Una muestra sobre el gusto por el aprendizaje, sobre la pasión creativa
y acerca de las modas imperantes en el ejercicio del arte: El trazo
de los maestros. De Guercino a Canova, entre el conservadurismo artístico
y la más libre creación, entre el esencial sentido del arte y la futilidad
que siempre ha sido anexa a él.
“El
dibujo ocupa una posición central en la creación artística. Vasari dedicó
sus Vidas a los maestros del dibujo, y para Miguel Angel era la
raíz de la pintura, la escultura y la arquitectura” afirmaba el director
de Calcografía Nacional, Javier Blas, en el acto de apertura de esta muestra
que presentaba a los medios rodeado de Andrea Maria Antonini, concejal
de Cultura del Ayuntamiento de Ascoli Piceno, y Stefano Papetti, director
de la Pinacoteca Cívica de Ascoli Piceno y comisario de esta exposición.
El
coleccionista pintor
Las
obras que en estos días se pueden contemplar en nuestro país divulgan
el inmenso catálogo de casi tres mil trescientos dibujos que el pintor
y comerciante de arte Fortunato Duranti llegó a componer en su propio
beneficio como estudioso del arte –era a partir de ellos como profundizaba
en el conocimiento del estilo de los grandes maestros del pasado-; y como
continuador de la tradición coleccionista que desde siempre caracterizó
a la zona en que nació –las Marcas proveía a través de anticuarios y aristócratas
venidos a menos de extraordinarias obras imposibles de adquirir en otros
mercados italianos o internacionales. Su logro, disperso tras su muerte,
encontró, tras varios azares y vueltas de tuerca, un acomodo final desde
principios del siglo XX en la Pinacoteca Cívica de Ascoli Piceno y en
la Biblioteca Municipal de Fermo, las dos instituciones de donde ahora
nos llegan esta pequeña pero gran muestra que resumen el espléndido esfuerzo
realizado por este coleccionista gráfico que optó por parámetros nuevos
y ajenos al gusto de sus coetáneos.
Creación y ejercicio
En
un recorrido con estructura cronológica se van presentando los dos grandes
núcleos en que se divide esta muestra: el que recoge obras de los mejores
pintores del arte barroco y en el que encontramos un singular diseño del
Guercino, pero sobre todo las obras de Pietro da Cortona, Ciro Ferri,
Gauli Il Baciccio, Carlo Maratta, Pierre Subleyras, Guardi o Luca Giordano
y Corrado Giaquinto, creadores que ponen de manifiesto cómo la práctica
del dibujo fue un instrumento esencial en el proceso creativo de la imagen;
y un segundo bloque en el que los referidos son maestros activos en la
Roma a finales del siglo XVIII y primera década del XIX: obras inéditas
de Giuseppe Cades, Antón Rafel Mengs, Antón Von Maron, Giani y Minardi,
sin olvidar un dibujo salido del taller de Antonio Canova, autores todos
que testimonian el progresivo asentamiento en la ciudad del arte neoclásico
y el paso hacia manifestaciones de mayor contenido emotivo que preludian
el Romanticismo.
El
trazo de los maestros.

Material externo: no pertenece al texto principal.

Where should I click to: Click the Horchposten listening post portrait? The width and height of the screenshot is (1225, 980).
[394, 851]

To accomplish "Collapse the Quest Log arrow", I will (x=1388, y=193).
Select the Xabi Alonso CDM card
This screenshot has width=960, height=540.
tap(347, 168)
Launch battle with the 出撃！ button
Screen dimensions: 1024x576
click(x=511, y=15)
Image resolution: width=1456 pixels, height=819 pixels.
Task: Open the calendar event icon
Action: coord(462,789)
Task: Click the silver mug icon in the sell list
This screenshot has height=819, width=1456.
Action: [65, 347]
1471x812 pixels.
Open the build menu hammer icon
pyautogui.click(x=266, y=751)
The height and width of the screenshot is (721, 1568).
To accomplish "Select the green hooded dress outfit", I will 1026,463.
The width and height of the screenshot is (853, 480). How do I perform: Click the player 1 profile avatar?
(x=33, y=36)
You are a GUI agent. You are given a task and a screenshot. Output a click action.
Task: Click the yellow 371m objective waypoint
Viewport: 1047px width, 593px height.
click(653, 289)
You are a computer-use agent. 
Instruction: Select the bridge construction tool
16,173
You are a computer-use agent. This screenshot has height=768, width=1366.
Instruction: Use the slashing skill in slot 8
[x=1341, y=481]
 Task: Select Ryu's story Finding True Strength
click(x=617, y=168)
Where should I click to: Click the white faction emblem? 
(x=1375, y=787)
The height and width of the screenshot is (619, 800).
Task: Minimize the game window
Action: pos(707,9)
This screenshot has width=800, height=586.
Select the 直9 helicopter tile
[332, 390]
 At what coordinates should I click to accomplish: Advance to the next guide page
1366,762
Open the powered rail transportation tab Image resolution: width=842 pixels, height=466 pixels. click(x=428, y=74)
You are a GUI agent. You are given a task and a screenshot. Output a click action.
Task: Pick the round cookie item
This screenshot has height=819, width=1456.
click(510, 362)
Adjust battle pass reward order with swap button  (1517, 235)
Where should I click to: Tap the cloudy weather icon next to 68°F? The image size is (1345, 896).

De Guercino a Canova no sólo da a conocer obras poco difundidas de maestros de prestigio
consagrados por los investigadores de todo el mundo como los mayores exponentes
del arte europeo sino que nos permite conocer su forma de trabajar, siguiendo
paso a paso la elaboración creativa y ejecutiva de sus obras maestras:
entre las obras de Guercino y del taller de Canova, entre los siglos XVII
y XIX, y con el aval del espíritu artístico de Duranti, uno de los más
grandes divulgadores del valor del Dibujo como práctica de ejercicio y
creatividad.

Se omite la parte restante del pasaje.